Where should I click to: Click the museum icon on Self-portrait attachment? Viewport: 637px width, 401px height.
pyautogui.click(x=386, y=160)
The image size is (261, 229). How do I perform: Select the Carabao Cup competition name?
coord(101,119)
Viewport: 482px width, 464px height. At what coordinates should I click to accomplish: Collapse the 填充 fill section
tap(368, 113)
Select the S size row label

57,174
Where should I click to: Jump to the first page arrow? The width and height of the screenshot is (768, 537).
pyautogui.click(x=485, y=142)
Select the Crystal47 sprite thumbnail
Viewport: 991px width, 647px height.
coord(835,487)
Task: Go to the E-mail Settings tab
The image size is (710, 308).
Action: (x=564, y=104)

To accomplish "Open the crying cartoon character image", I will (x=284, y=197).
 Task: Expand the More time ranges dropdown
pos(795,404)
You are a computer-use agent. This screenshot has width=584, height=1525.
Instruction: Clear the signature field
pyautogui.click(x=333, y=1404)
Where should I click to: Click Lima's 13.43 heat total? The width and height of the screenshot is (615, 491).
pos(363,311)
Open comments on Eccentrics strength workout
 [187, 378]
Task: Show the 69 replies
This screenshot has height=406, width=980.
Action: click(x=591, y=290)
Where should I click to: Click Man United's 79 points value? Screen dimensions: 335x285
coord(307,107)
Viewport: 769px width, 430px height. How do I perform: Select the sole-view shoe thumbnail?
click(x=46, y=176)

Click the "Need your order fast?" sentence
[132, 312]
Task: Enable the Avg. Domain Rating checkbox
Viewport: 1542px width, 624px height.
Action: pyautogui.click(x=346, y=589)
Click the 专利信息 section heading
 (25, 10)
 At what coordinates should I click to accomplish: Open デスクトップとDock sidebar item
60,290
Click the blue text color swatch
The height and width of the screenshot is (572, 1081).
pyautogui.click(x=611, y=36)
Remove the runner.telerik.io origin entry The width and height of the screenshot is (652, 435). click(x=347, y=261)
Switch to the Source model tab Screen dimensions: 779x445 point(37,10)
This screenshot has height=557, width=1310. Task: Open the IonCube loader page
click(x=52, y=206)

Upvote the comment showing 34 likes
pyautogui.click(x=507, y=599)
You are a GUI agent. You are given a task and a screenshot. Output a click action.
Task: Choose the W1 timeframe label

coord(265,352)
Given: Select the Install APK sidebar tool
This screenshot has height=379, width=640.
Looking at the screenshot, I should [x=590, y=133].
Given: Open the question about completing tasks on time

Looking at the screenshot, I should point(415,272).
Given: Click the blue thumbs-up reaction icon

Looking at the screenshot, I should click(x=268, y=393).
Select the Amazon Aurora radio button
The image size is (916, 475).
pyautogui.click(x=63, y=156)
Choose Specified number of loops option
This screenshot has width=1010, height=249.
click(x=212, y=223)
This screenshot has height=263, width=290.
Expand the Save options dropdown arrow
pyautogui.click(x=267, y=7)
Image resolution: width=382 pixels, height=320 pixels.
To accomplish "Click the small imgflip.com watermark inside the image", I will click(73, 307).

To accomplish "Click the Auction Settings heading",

——

About this exercise: The records above must be retyped in full, exactly.

Result below:
Where should I click to: Click the museum icon on Self-portrait attachment? Viewport: 637px width, 401px height.
pyautogui.click(x=386, y=160)
The image size is (261, 229). How do I perform: Select the Carabao Cup competition name?
coord(101,119)
Viewport: 482px width, 464px height. At what coordinates should I click to accomplish: Collapse the 填充 fill section
tap(368, 113)
Select the S size row label

57,174
Where should I click to: Jump to the first page arrow? The width and height of the screenshot is (768, 537).
pyautogui.click(x=485, y=142)
Select the Crystal47 sprite thumbnail
Viewport: 991px width, 647px height.
coord(835,487)
Task: Go to the E-mail Settings tab
The image size is (710, 308).
Action: (x=564, y=104)

To accomplish "Open the crying cartoon character image", I will (x=284, y=197).
 Task: Expand the More time ranges dropdown
pos(795,404)
You are a computer-use agent. This screenshot has width=584, height=1525.
Instruction: Clear the signature field
pyautogui.click(x=333, y=1404)
Where should I click to: Click Lima's 13.43 heat total? The width and height of the screenshot is (615, 491).
pos(363,311)
Open comments on Eccentrics strength workout
 [187, 378]
Task: Show the 69 replies
This screenshot has height=406, width=980.
Action: click(x=591, y=290)
Where should I click to: Click Man United's 79 points value? Screen dimensions: 335x285
coord(307,107)
Viewport: 769px width, 430px height. How do I perform: Select the sole-view shoe thumbnail?
click(x=46, y=176)

Click the "Need your order fast?" sentence
[132, 312]
Task: Enable the Avg. Domain Rating checkbox
Viewport: 1542px width, 624px height.
Action: pyautogui.click(x=346, y=589)
Click the 专利信息 section heading
 (25, 10)
 At what coordinates should I click to accomplish: Open デスクトップとDock sidebar item
60,290
Click the blue text color swatch
The height and width of the screenshot is (572, 1081).
pyautogui.click(x=611, y=36)
Remove the runner.telerik.io origin entry The width and height of the screenshot is (652, 435). click(x=347, y=261)
Switch to the Source model tab Screen dimensions: 779x445 point(37,10)
This screenshot has height=557, width=1310. Task: Open the IonCube loader page
click(x=52, y=206)

Upvote the comment showing 34 likes
pyautogui.click(x=507, y=599)
You are a GUI agent. You are given a task and a screenshot. Output a click action.
Task: Choose the W1 timeframe label

coord(265,352)
Given: Select the Install APK sidebar tool
This screenshot has height=379, width=640.
Looking at the screenshot, I should [x=590, y=133].
Given: Open the question about completing tasks on time

Looking at the screenshot, I should point(415,272).
Given: Click the blue thumbs-up reaction icon

Looking at the screenshot, I should click(x=268, y=393).
Select the Amazon Aurora radio button
The image size is (916, 475).
pyautogui.click(x=63, y=156)
Choose Specified number of loops option
This screenshot has width=1010, height=249.
click(x=212, y=223)
This screenshot has height=263, width=290.
Expand the Save options dropdown arrow
pyautogui.click(x=267, y=7)
Image resolution: width=382 pixels, height=320 pixels.
To accomplish "Click the small imgflip.com watermark inside the image", I will click(73, 307).

To accomplish "Click the Auction Settings heading",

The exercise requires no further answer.